TEXTAUSZUG:
Was Angehörige beachten sollten
Angehörige sollten ohne Vorwürfe reagieren. Betrug nutzt Stress und Sorge aus. Hilfreich ist ein kurzer Familienplan: bekannte Nummern aktuell halten, bei Geldforderungen zurückrufen und neue Nummern erst nach Prüfung speichern.
Praxisbeispiel
Eine ältere Person erhält eine Nachricht: Hallo Mama, mein Handy ist kaputt. Das ist meine neue Nummer. Kurz danach kommt die Bitte, dringend eine Rechnung zu bezahlen. Die Person speichert die Nummer nicht, ruft die alte bekannte Nummer des Kindes an und überweist kein Geld. So wird aus einem Druckmoment eine prüfbare Situation.
Schritt-für-Schritt
Eine kurze Pause machen und nicht sofort reagieren.
Nicht die neue Nummer aus der Nachricht nutzen.
Über die alte bekannte Nummer zurückrufen.
Keine TAN, keinen Verifizierungscode und kein Ausweisfoto senden.
Kein Geld auf unbekannte Konten überweisen.
Bei Betrugsverdacht den Chat sichern.

BEREITGESTELLTE DATEN:
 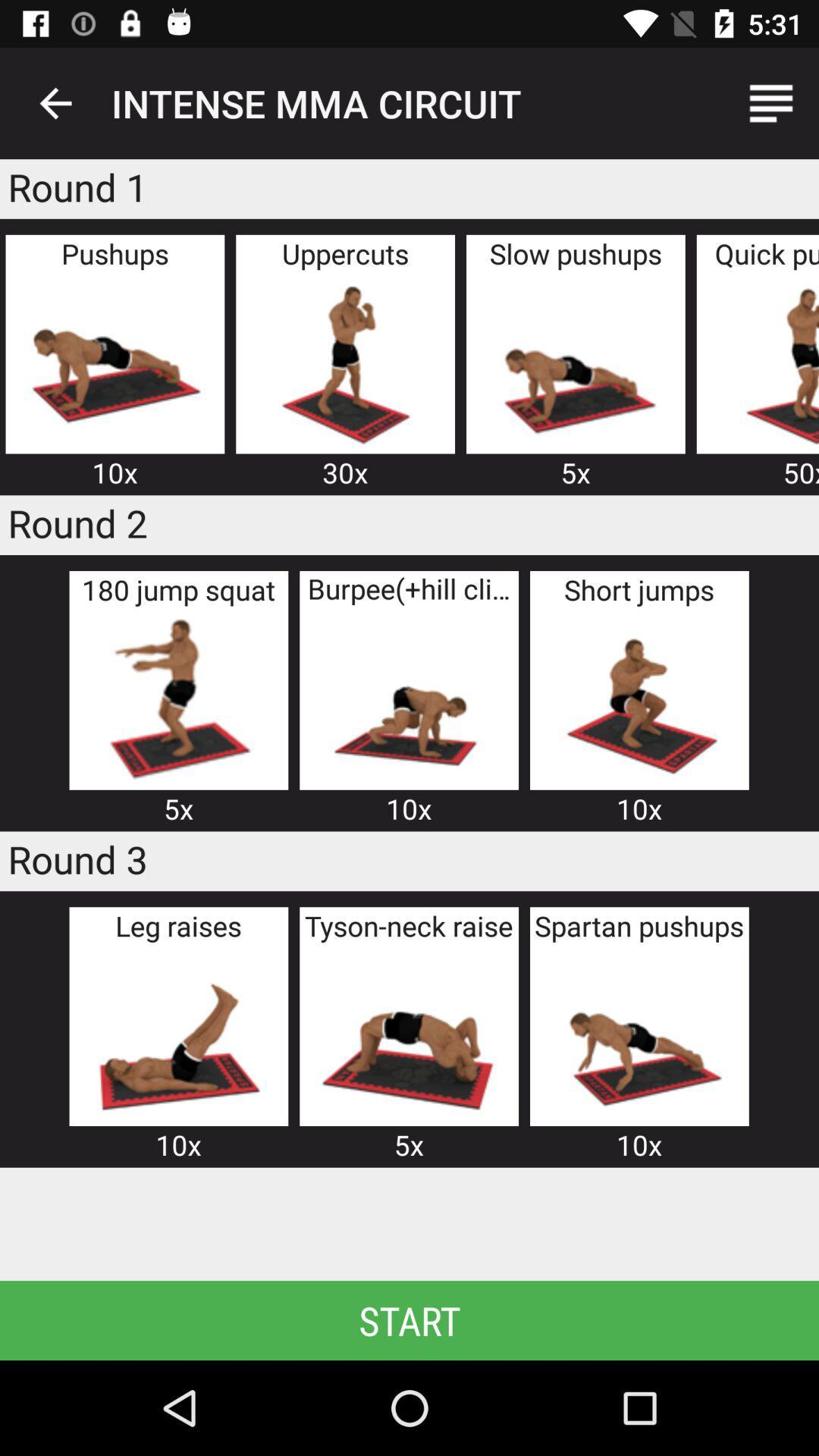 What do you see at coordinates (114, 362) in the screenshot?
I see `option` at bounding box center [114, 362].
---
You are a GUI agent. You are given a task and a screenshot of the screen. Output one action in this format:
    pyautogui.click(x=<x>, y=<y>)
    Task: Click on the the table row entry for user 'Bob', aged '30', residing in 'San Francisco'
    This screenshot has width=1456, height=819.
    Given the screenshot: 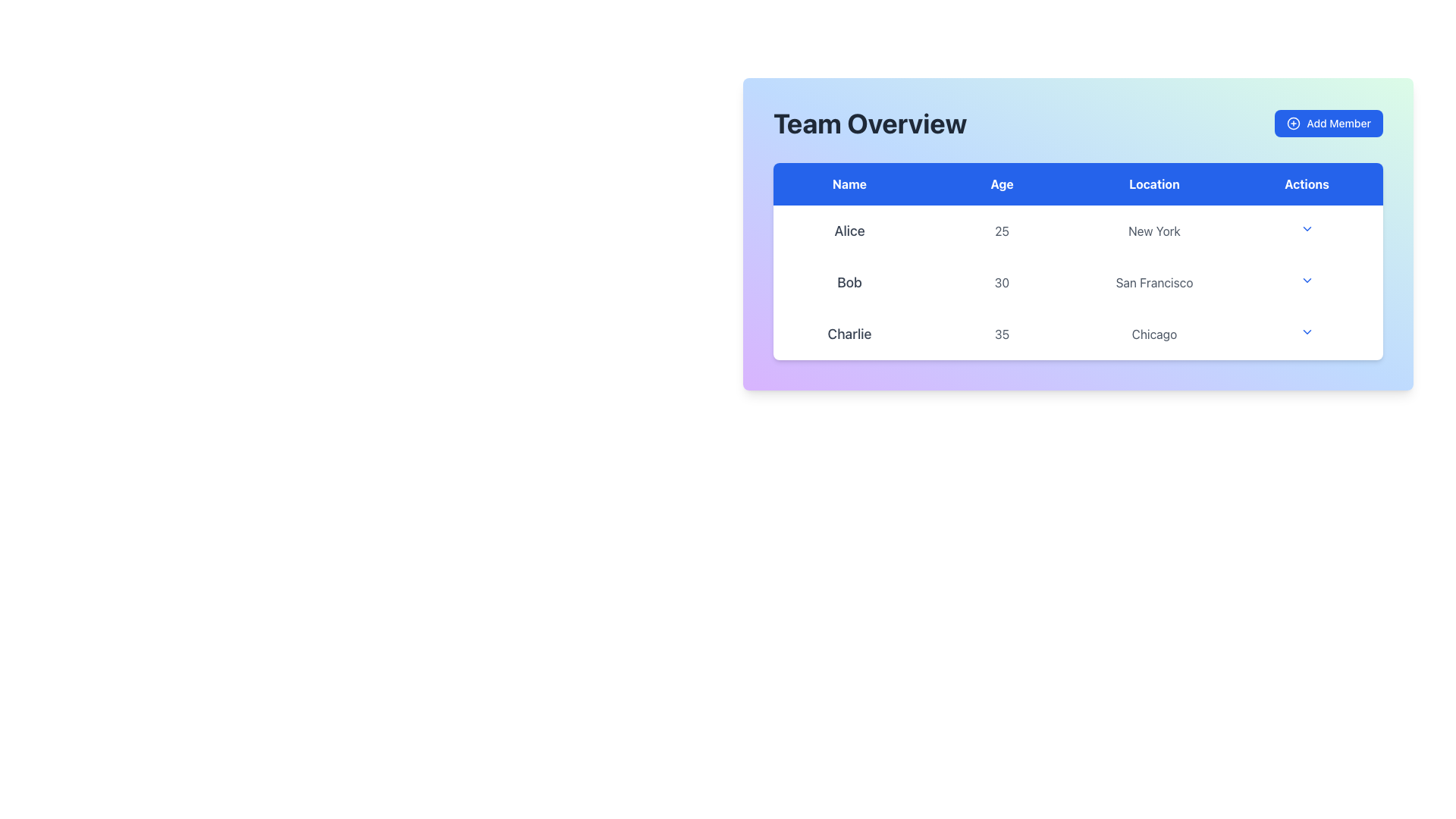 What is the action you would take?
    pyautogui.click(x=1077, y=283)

ÜBUNGSAUFGABEN:
1. Übersetze diesen Satz aus dem Text über Betrugsnachrichten ins Englische: „Die Person speichert die Nummer nicht, ruft die alte bekannte Nummer des Kindes an und überweist kein Geld.“
2. Beantworte diese Fragen zum Text über Betrugsnachrichten:
(a) Wie sollen Angehörige reagieren?
(b) Womit erklärt die Nachricht im Praxisbeispiel die neue Nummer?
(c) Was soll man bei Betrugsverdacht mit dem Chat tun?
3. Führe den Text über Betrugsnachrichten nach seinem letzten Satz fort.

LÖSUNGEN:
1. The person does not save the number, calls the child's old, familiar number, and does not transfer any money.

2.
(a) Ohne Vorwürfe.
(b) Das Handy ist kaputt.
(c) Ihn sichern.

3.
Wenn bereits Geld überwiesen wurde, sofort Bank und Polizei informieren.
Sicherheits- und Datenschutzhinweise
Keine Passwörter, Zugangsdaten, Ausweisnummern, Bankdaten oder Gesundheitsdaten in KI-Systeme eingeben.
KI-Antworten bei wichtigen Entscheidungen immer prüfen und nicht ungeprüft übernehmen.
KI-Kompass Alltag ersetzt keine Rechts-, Medizin-, Finanz-, Steuer- oder ethisch grenzwertige Beratung.
Geben Sie niemals den Verifizierungscode Ihres Messenger-Kontos weiter.
Aktivieren Sie, wenn möglich, die Verifizierung in zwei Schritten.
Bei Geldforderungen, angeblichen Notfällen oder ungewöhnlichen Sprachnachrichten immer einen zweiten Kontaktweg nutzen.
Häufig gestellte Fragen
Was ist KI-Betrug im Messenger?
KI-Betrug im Messenger ist Betrug über WhatsApp, SMS oder andere Nachrichtendienste, bei dem KI die Täuschung glaubwürdiger machen kann. Kriminelle geben sich zum Beispiel als Angehörige aus und behaupten eine Notlage. Ziel sind meist Geld, Daten oder Zugriff auf Konten.
Wie erkenne ich einen angeblichen Notfall?
Ein angeblicher Notfall wirkt oft dringend, emotional und persönlich. Warnzeichen sind eine neue Nummer, Zeitdruck, Geldforderung, Geheimhaltung oder die Aussage, dass ein Rückruf gerade nicht möglich sei. Prüfen Sie immer über eine bekannte Telefonnummer.
Soll ich auf die Nachricht antworten?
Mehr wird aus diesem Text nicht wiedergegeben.